4-3 More recurrence examples

Give asymptotic upper and lower bounds for \(T(n)\) in each of the following recurrences. Assume that \(T(n)\) is constant for sufficiently small \(n\). Make your bounds as tight as possible, and justify your answers.

a. \(T(n) = 4T(n / 3) + n\lg n\).

b. \(T(n) = 3T(n / 3) + n / \lg n\).

c. \(T(n) = 4T(n / 2) + n^2\sqrt n\).

d. \(T(n) = 3T(n / 3 - 2) + n / 2\).

e. \(T(n) = 2T(n / 2) + n / \lg n\).

f. \(T(n) = T(n / 2) + T(n / 4) + T(n / 8) + n\).

g. \(T(n) = T(n - 1) + 1 / n\).

h. \(T(n) = T(n - 1) + \lg n\).

i. \(T(n) = T(n - 2) + 1 / \lg n\).

j. \(T(n) = \sqrt nT(\sqrt n) + n\)

a. By master theorem, \(T(n) = \Theta(n^{\log_3 4})\).

b.

By the recursion-tree method, we can guess that \(T(n) = \Theta(n\log_3\log_3 n)\).

We start by proving the upper bound.

Suppose \(k < n \implies T(k) \le ck \log_3\log_3 k - k\), where we subtract a lower order term to strengthen our induction hypothesis.

It follows that

\[ \begin{aligned} T(n) & \le 3 (c \frac{n}{3} \log_3\log_3 \frac{n}{3} - \frac{n}{3}) + \frac{n}{\lg n} \\\\ & \le c n \log_3\log_3 n - n + \frac{n}{\lg n} \\\\ & \le c n \log_3\log_3 n, \end{aligned} \]

if \(n\) is sufficiently large.

The lower bound can proved analogously.

c. By master theorem, \(T(n) = \Theta(n^{2.5})\).

d. It is \(\Theta(n\lg n)\). The subtraction occurring inside the argument to \(T\) won't change the asymptotics of the solution, that is, for large \(n\) the division is so much more of a change than the subtraction that it is the only part that matters. once we drop that subtraction, the solution comes by the master theorem.

e. By the same reasoning as part (b), the function is \(O(n\lg n)\) and \(\Omega(n^{1 - \epsilon})\) for every \(\epsilon\) and so is \(\tilde O(n)\), see Problem 3-5.

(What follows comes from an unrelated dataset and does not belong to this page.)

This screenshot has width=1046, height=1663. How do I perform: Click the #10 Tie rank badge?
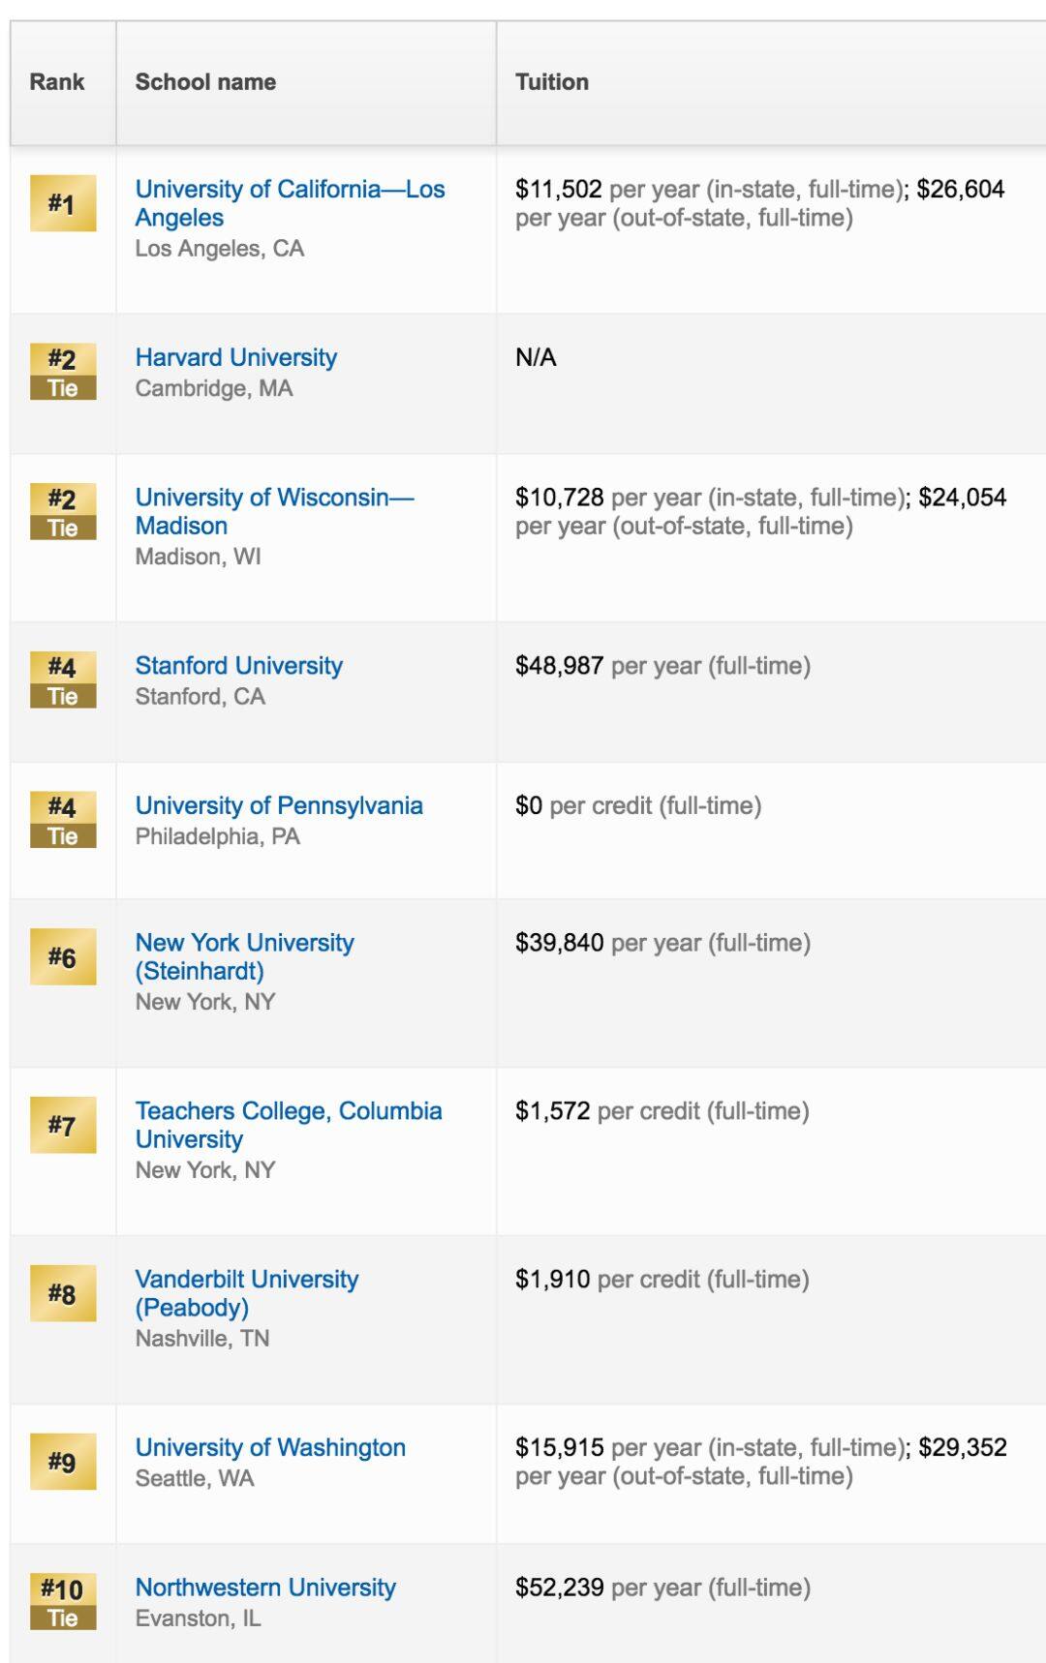63,1602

f. We guess \(T(n) \le cn\),

\[ \begin{aligned} T(n) & = T(n / 2) + T(n / 4) + T(n / 8) + n \\\\ & \le \frac{7}{8}cn + n \le cn. \\\\ \end{aligned} \]

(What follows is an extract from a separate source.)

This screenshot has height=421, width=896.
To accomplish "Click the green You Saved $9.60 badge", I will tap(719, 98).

where the last step holds for \(c \ge 8\).

g. Recall that \(\chi_A\) denotes the indicator function of \(A\). We see that the sum is

\[T(0) + \sum_{j = 1}^n \frac{1}{j} = T(0) + \int_1^{n + 1}\sum_{j = 1}^{n + 1} \frac{\chi_{j, j + 1}(x)}{j}dx.\]

Since \(\frac{1}{x}\) is monatonically decreasing, we have that for every \(i \in \mathbb Z^+\),

\[\text{sup}\_{x \in (i, i + 1)} \sum\_{j = 1}^{n + 1} \frac{\chi_{j, j + 1}(x)}{j} - \frac{1}{x} = \frac{1}{i} - \frac{1}{i + 1} = \frac{1}{i(i + 1)}.\]

Our expression for \(T(n)\) becomes

\[T(N) = T(0) + \int_1^{n + 1} \Big(\frac{1}{x} + O(\frac{1}{\lfloor x \rfloor(\lfloor x \rfloor + 1)})\Big)dx.\]

We deal with the error term by first chopping out the constant amount between 1 and 2 and then bound the error term by \(O(\frac{1}{x(x - 1)})\) which has an anti-derivative (by method of partial fractions) that is \(O(\frac{1}{n})\),

\[ \begin{aligned} T(N) & = \int_1^{n + 1} \frac{dx}{x} + O(\frac{1}{n}) \\\\ & = \lg n + T(0) + \frac{1}{2} + O(\frac{1}{n}). \end{aligned} \]

This gets us our final answer of \(T(n) = \Theta(\lg n)\).

h. We see that we explicity have

\[ \begin{aligned} T(n) & = T(0) + \sum_{j = 1}^n \lg j \\\\ & = T(0) + \int_1^{n + 1} \sum_{j = 1}^{n + 1} \chi_{(j, j + 1)}(x) \lg j dx. \end{aligned} \]

Similarly to above, we will relate this sum to the integral of \(\lg x\).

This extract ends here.